Detection signatures are derived from threat-intelligence research and our internal brand database, not from user browsing data. SafeBrowz does not store per-user browsing history.
Close the gap at the click
SafeBrowz is a free browser extension for Chrome, Firefox, and Edge that scans every link you click against a 550+ brand database, real-time threat intelligence APIs, and an AI content layer for brand-new lookalikes that no blocklist has caught yet. It is the backstop for the fraction of scam links that get past network filters. Free forever, no account needed. Check any link first at the free URL safety checker.
FAQ
What did Google announce on June 12, 2026?

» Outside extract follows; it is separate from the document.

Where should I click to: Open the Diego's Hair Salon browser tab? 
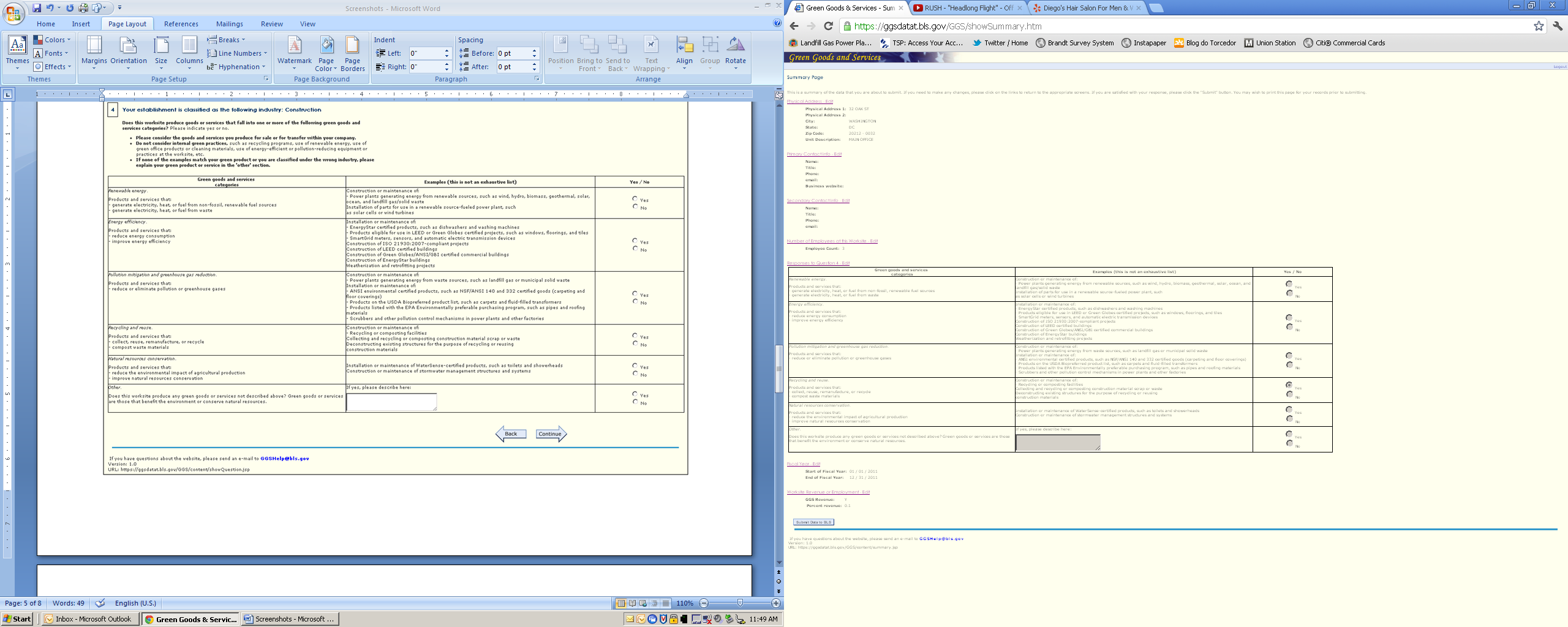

Google's General Counsel, Halimah DeLaine Prado, published an article titled "How we're combatting AI scams with security, legislation and more" on the official Google blog. It announced a civil lawsuit against a China-based cybercrime operation Google calls the "Outsider Enterprise," which Google says ran phishing-kits-as-a-service tied to 9,000 fake websites and more than 1 million fraudulent URLs. Google also said it is coordinating with the FBI and the carriers AT&T, T-Mobile, and Verizon, and that it supports seven bipartisan anti-scam bills.
What is the "Outsider Enterprise"?
According to Google's complaint, the Outsider Enterprise is an organized cybercrime operation based in China that coordinates through Telegram and sells phishing kits to other criminals. Those kits let buyers send mass scam-text campaigns impersonating trusted brands, using scripts like fake package-delivery alerts, urgent bank warnings, and compromised-account notices, each linking to a page designed to steal login or payment details. Google estimates the operation sent about 2.5 million scam messages to Android users in a two-week period in May.
Which anti-scam bills does Google support?
Google said it is advocating for seven bipartisan bills to fight scams, including those created with AI. The article named two of them directly: the National Strategy for Combating Scams Act and the Stop SCAMS Act. Google's broader argument is that litigation alone will not end large-scale fraud, so it wants federal legislation to make anti-scam protections permanent and to improve coordination between platforms, carriers, banks, and law enforcement.
Does Google's lawsuit make me safe from scam texts now?
Not directly. A lawsuit dismantles infrastructure and deters operators over a timeline of months and years, but it does not stop the specific scam text that reaches your phone tomorrow. The same is true of legislation, which is a slow process, and of carrier filtering, which catches most but not all messages. Some scam texts always get through, and those are the ones you have to make a decision about. That is why a click-time defense, checking the link before you tap it, still matters even after announcements like this one.
Why do scam links keep getting through filters?
Because the scammers generate them faster than any list can keep up. Google's complaint describes more than 1 million fraudulent URLs tied to a single operation, most of them used briefly and discarded. Any defense that relies on recognizing a link from a list of known-bad addresses is always behind, because the link in the text you just received may be only hours old and not yet on any list. The defense that holds up looks at how a link behaves, whether it imitates a brand on a domain that brand does not own, rather than only whether it has been seen before.
How does SafeBrowz help with the kind of scam Google described?
SafeBrowz scans the link at the moment you click it, on your device, before the page loads. Its local layer recognizes lookalike and homograph domains instantly, its API layer cross-references the global blocklists for links already reported, and its AI layer flags brand-new fake-brand pages no list has caught yet, which, given a million disposable URLs, is the common case. It runs across Chrome, Firefox, and Edge and analyzes content in over 100 languages, so it covers links no matter which app the scam text arrived in. It does not replace carrier filtering or law enforcement, it is the backstop for the messages that get past them.